Nur the First Time

Gerbang sudah kututup, gerendel juga sudah kupasang. Tapi sosok ramping itu masih saja berdiri mematung di luar. Seolah ada paku besar memancang dari dalam bumi dan masuk ke telapak kakinya.


“Sudah lah Ma, Jangan terlalu khawatir gitu dong. Nur kan bukan anak kecil lagi.”


“Bener kamu nggak akan kenapa-napa?”


“Mama udah liat buktinya kan?” Dia kembali terdiam. Keheningan sejenak menyelimuti kami. Angin sore yang lembut datang membelai kulit dan wajahku. Terasa sejuk dan nyaman. Sayup-sayup kudengar suara riuh anak-anak kecil bermain dilapangan. Begitu damainya saat ini kurasa.


“Ya udah. Kamu hati hati ya disini, Nanti kalau ada apa-apa atau mungkin suatu saat kamu berubah pikiran, kamu telpon aja ke rumah. Mama dan yang lainnya akan datang jemput kamu.”
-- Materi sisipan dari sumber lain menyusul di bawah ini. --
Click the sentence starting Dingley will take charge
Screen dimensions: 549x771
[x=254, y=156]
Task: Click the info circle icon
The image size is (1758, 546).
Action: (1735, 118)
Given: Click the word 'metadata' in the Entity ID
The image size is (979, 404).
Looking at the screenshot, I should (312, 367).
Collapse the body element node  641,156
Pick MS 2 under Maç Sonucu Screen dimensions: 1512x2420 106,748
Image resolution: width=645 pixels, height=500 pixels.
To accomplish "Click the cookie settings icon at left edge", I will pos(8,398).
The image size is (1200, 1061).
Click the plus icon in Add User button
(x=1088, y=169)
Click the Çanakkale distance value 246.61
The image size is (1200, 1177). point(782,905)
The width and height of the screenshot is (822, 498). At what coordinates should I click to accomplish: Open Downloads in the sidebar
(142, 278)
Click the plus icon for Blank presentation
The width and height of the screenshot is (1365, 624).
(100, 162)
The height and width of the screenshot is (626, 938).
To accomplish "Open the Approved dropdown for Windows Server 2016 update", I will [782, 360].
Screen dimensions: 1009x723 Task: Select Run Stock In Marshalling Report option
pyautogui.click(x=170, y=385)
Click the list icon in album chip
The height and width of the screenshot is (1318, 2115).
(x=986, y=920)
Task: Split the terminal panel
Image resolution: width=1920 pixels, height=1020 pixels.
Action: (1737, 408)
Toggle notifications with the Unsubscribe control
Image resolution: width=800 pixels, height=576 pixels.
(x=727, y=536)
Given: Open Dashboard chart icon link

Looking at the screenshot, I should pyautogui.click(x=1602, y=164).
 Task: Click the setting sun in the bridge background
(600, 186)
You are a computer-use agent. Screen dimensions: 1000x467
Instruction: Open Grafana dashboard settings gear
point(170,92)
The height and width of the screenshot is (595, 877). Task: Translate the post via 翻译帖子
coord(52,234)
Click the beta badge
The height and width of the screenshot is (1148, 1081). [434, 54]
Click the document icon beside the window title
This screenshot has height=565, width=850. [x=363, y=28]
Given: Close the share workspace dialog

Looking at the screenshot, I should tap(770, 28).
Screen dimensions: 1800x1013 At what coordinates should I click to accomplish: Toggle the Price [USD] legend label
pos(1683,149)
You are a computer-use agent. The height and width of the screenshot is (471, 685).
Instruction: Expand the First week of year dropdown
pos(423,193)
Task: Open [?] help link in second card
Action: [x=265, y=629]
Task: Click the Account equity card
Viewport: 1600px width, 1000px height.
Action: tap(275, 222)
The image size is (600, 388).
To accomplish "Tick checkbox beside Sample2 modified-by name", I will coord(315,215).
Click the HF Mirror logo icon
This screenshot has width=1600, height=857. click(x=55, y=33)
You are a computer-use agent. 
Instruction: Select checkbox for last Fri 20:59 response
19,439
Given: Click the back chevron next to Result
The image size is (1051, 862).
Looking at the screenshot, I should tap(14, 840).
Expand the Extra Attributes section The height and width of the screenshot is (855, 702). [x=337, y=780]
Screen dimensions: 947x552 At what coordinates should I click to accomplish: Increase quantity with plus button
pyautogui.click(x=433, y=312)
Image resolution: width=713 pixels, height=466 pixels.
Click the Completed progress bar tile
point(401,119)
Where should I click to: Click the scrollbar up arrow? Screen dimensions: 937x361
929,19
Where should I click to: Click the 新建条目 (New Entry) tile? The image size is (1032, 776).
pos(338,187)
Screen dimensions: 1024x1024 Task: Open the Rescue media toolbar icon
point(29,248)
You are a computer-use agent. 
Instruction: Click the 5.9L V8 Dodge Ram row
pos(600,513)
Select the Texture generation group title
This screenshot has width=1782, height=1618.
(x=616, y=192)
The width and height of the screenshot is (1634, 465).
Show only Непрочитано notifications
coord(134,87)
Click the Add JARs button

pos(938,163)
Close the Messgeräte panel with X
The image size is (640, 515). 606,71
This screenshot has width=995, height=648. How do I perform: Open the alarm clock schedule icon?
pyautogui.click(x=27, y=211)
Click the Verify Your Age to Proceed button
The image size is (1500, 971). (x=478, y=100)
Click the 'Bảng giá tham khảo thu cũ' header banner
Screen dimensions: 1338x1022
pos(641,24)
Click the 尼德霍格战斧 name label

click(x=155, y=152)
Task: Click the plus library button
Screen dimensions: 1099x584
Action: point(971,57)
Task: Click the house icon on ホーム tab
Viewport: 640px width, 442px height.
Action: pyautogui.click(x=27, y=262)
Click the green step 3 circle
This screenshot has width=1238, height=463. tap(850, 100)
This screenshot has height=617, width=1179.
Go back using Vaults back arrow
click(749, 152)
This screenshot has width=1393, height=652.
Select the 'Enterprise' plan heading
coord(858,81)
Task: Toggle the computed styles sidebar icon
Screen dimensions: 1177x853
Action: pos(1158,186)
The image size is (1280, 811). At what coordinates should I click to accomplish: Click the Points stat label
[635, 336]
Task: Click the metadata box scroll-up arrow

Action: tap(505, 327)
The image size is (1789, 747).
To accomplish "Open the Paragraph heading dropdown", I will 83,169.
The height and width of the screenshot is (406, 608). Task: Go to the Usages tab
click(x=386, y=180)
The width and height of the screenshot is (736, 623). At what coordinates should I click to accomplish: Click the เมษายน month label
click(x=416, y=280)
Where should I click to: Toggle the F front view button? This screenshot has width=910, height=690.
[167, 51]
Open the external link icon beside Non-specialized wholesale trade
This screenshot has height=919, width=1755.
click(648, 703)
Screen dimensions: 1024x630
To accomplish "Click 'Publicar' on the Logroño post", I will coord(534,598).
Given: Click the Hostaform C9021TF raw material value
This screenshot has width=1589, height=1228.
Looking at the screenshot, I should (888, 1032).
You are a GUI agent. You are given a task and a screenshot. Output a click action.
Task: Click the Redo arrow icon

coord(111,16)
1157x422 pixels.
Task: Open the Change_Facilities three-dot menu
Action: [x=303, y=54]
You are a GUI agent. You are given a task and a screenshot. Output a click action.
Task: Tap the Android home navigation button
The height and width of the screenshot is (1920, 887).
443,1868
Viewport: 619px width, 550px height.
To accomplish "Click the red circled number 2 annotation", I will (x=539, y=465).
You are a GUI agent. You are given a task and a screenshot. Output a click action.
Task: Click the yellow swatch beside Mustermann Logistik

“Kalau itu mau Nur, Nur udah bilang dari dulu Ma.” Tak ada jawaban. Beberapa detik yang berlalu terasa hambar. Mama akhirnya mengucapkan salam, aku balas salamnya. Segera kudengar langkah-langkah kaki menjauh dari balik pintu. Dia telah pergi.


 


* * *


 Aku duduk terhenyak diatas ranjang yang mulai saat ini akan kudiami sendiri. Terasa ada sedikit yang mengganjal dalam hatiku. Tapi aku segera berusaha untuk menepisnya. Ini adalah pilihanku sendiri, aku sendiri yang harus bertanggungjawab atas segala yang terjadi nantinya. Susah payah aku berusaha agar bisa diijinkan tinggal di kos-kosan ini, sekarang setelah ijin itu kuperoleh, dan mama pun telah bersedia melepasku, meskipun dengan berat hati, aku harus menunjukan bahwa apa yang kukatakan kepada Mama tadi bukan sekedar omong kosong. Meskipun aku sendiri ragu, apakah aku akan benar-benar bisa. Aku mengerti bagaimana perasaan mama dan keluargaku saat mereka menyatakan persetujuannya untuk mengijinkanku tinggal terpisah dari mereka.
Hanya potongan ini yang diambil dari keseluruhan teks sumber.